The fifth barrier is limited standardization. Again, during the integration process, we allowed users and agencies more freedom in order to incentivize participation, but this has lead to 5 different protocols for doing the same thing in UT-NEDSS solely based on the epidemiologist that manages the data collection. The good news is, I think users are ready for change. In the past couple of years, I’ve completed a few standardization projects, and they’ve all been well-received. I’m seeing more and more suggestions, especially from the LHDs, for additional standardization of processes. Users are realizing that defined responsibilities, protocols, and standardization aren’t constraints that make their jobs more difficult, but instead make their job easier.

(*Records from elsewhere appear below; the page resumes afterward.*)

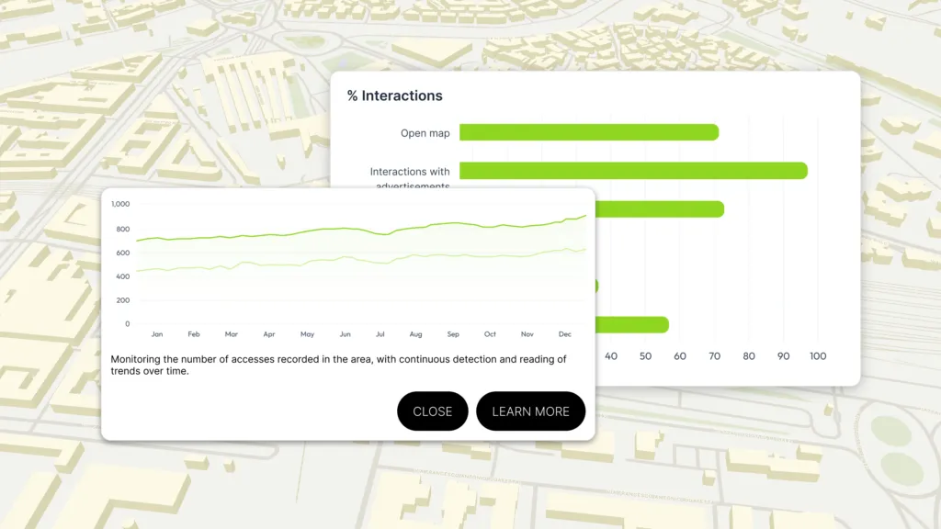This screenshot has width=941, height=529.
Task: Click the upper dark green trend line
Action: pos(368,228)
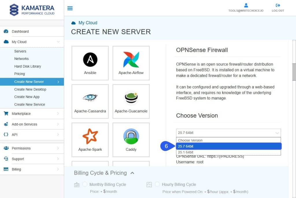
Task: Collapse the Billing Cycle & Pricing section
Action: coord(132,173)
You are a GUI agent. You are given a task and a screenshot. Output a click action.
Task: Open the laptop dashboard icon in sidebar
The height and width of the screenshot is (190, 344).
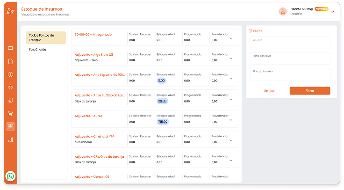[x=10, y=48]
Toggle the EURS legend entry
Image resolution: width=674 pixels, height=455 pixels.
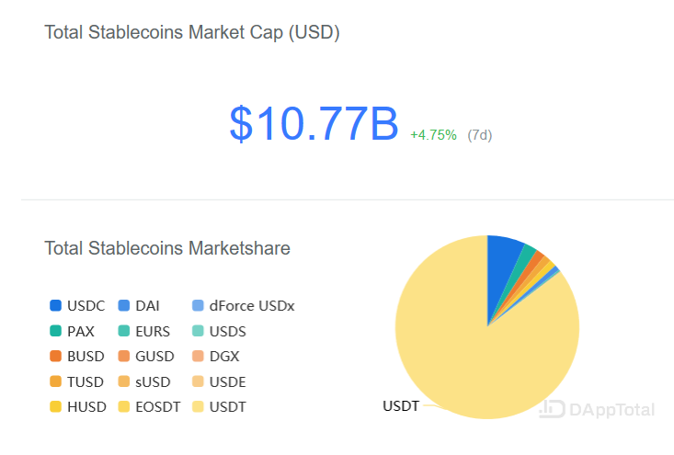click(x=144, y=331)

The final barrier is a difficult and ambiguous process for change. Many epidemiologists have had frustrating experiences with trying to change or improve a process, that they feel like improved data quality just isn’t worth the effort. Epidemiologists may have to form a workgroup, which develops recommendations, and those have to be presented to several other groups for approval. And if there is any concern, you have to cycle through the process all over again. It’s not uncommon for it to take a year or more to make any process-related changes.
Undefined roles
Each UDOH epidemiologist needs to embrace their role as a surveillance manager for the diseases under their purview. This means they are responsible for assessing and correcting their surveillance processes, ensuring that those processes conform to overall processes, and regularly assessing their quality through metrics
A single NEDSS surveillance and data quality manager needs to be identified. This person would serve as the data quality expert and would be a resource to the epidemiologists or LHDs. They would ensure process standardization across diseases, manage a knowledge management system, identify and prioritize automation functionalities, standardize documentation, and incorporate more structured data capture into UT-NEDSS.
Accountability
We need to have a NEDSS Manager position in every UDOH program and every LHD. This position needs to have clear responsibilities for training users, ensuring their agency’s participation in the appropriate workgroups, dissemination of protocols, and resolution of data quality errors. This will help with the challenges related to high staff turnover, as well.

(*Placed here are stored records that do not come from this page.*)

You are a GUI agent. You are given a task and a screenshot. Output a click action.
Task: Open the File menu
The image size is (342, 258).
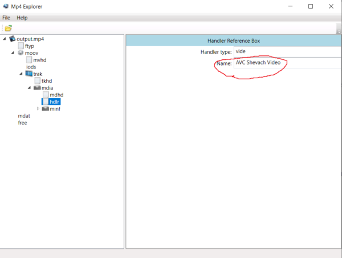[x=6, y=18]
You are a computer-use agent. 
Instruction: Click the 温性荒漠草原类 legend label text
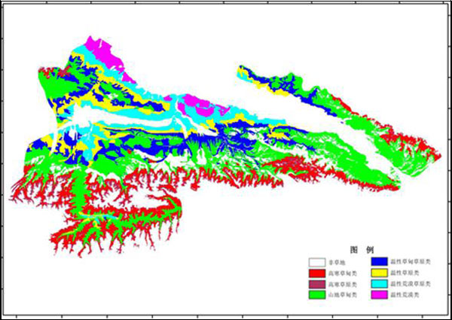(411, 284)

Poor documentation and dissemination
A knowledge management system is needed to organize and store documentation in a single repository.
Poor training
The development of better training materials just needs to be prioritized higher and resources need to be dedicated to developing those materials.
Process for change
A clear protocol for making surveillance changes needs to be developed, and the process needs to be streamlined so that sufficient review and feedback can be given, without complicating the process too much. Additionally, there need to be requirements for epidemiologists to hold formal trainings for users on the surveillance changes, and accountability that each LHD has representation there.
What’s next?
We need to formally organize a process for data quality management across all the UDOH programs and external agencies that utilize the system. This process needs to address all of the roadblocks that we’ve identified.
Data quality needs to be prioritized higher in our surveillance processes. Data quality should be designed into our system and our processes. Oftentimes data quality is first addressed after systems and processes have been developed, and at that point, it really is too late to make any substantial corrections.

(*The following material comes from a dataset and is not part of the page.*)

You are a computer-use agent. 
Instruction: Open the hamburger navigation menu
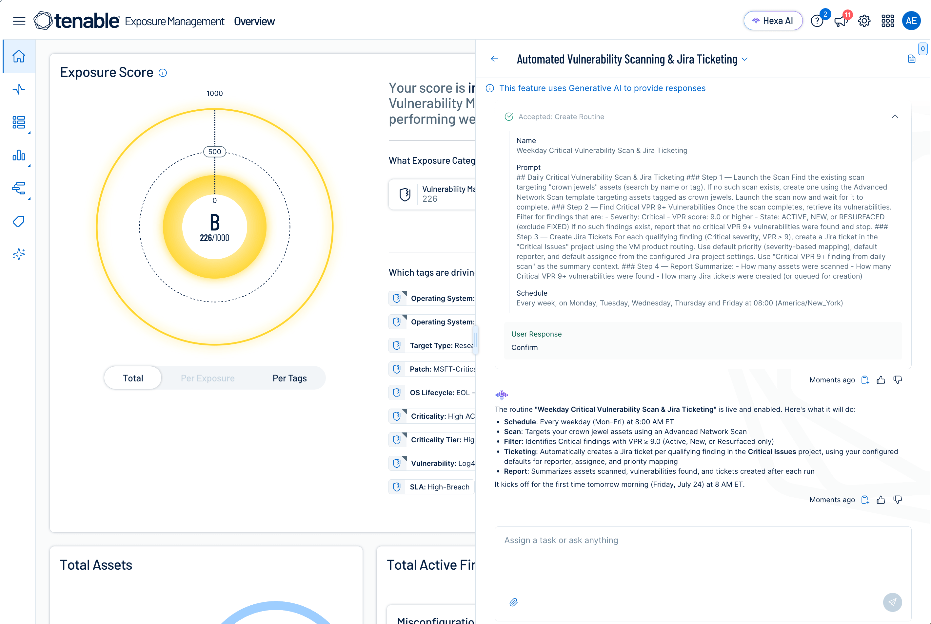(x=19, y=21)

We need to advocate for data quality prioritization at the national level. We need to have a discussion about what data quality entails in the US Public Health System, and specifically ensure that quality is not lost when data is transferred between systems.
Use flowcharts to develop algorithms that can process data WITHIN UT-NEDSS and guide investigators through the surveillance and investigation process. Automation should focus on processes or data interpretation that is routine, time-consuming, or prone to error.
We need integration and standardization at the national level.